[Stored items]

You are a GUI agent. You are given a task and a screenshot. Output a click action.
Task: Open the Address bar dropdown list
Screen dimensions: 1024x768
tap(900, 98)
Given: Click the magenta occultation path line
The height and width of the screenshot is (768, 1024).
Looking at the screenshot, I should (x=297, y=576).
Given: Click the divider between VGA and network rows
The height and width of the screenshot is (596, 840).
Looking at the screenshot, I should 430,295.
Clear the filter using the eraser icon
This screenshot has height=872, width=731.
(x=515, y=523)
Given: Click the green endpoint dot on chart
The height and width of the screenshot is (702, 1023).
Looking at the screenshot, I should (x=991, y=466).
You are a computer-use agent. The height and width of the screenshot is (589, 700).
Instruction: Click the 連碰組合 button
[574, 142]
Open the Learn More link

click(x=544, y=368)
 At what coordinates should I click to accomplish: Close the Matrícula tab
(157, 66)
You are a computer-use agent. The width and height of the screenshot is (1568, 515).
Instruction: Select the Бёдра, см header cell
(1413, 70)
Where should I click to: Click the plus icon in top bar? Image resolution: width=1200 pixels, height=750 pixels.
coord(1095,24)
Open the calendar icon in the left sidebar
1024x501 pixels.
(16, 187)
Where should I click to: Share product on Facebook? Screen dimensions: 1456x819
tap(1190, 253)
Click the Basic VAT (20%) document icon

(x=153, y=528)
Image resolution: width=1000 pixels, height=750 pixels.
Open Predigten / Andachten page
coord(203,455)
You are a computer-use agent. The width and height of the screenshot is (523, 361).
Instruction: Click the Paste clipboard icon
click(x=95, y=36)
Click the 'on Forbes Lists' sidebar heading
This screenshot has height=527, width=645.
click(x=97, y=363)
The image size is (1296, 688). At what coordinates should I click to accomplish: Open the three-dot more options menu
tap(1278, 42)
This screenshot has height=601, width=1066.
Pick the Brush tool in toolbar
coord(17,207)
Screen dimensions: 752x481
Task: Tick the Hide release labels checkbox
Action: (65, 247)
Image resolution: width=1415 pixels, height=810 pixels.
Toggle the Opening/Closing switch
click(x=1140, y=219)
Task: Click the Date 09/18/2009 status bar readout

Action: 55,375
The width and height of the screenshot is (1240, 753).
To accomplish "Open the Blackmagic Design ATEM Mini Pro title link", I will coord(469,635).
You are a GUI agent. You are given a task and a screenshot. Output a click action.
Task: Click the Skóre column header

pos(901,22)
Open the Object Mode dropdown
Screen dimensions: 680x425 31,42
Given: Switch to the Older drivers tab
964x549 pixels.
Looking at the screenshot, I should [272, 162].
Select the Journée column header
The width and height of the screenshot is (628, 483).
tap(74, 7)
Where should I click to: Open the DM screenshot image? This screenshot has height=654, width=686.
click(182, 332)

## Exercise aim
Output exactly what runs from the line with "Where should I click to: Open" to the final line above, both lines included, and nothing else.

## Output for this task
Where should I click to: Open the DM screenshot image? This screenshot has height=654, width=686.
click(182, 332)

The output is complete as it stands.